**What the exercise asks**
Look at each line of the listing. Copy those that hold the string "text".

Stored data Start Marker

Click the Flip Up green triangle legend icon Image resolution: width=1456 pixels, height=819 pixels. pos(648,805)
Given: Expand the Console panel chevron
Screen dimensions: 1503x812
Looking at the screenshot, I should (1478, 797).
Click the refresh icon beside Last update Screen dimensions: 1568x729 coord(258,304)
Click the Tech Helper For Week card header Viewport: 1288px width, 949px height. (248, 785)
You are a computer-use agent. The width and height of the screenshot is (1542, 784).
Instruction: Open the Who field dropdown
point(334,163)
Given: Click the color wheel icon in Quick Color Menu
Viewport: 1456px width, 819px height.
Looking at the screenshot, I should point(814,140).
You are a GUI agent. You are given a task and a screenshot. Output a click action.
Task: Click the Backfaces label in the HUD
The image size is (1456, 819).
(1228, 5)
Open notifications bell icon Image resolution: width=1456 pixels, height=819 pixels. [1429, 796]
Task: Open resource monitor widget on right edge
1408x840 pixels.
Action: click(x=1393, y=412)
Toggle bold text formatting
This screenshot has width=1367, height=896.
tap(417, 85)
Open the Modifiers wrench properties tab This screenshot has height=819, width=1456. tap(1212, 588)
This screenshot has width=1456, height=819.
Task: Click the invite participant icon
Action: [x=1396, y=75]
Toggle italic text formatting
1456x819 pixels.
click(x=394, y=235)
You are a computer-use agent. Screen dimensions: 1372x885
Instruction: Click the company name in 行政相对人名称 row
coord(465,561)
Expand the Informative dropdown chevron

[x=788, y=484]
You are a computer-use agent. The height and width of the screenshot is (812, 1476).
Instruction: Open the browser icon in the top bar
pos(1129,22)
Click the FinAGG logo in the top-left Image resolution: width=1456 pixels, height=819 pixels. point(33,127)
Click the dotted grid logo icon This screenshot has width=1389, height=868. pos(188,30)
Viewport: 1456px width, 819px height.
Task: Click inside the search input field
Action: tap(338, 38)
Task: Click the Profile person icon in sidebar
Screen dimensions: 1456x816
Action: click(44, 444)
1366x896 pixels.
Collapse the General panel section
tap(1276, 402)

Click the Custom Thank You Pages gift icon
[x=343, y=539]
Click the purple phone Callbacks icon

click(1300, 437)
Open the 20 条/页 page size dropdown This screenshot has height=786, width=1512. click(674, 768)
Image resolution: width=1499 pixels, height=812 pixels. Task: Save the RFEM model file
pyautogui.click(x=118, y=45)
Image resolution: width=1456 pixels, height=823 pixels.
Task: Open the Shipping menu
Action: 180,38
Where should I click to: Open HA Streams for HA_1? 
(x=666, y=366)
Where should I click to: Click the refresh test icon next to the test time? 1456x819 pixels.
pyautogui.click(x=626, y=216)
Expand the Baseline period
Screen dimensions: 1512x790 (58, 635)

Stored data End Marker

**Finished task**
Toggle bold text formatting
Toggle italic text formatting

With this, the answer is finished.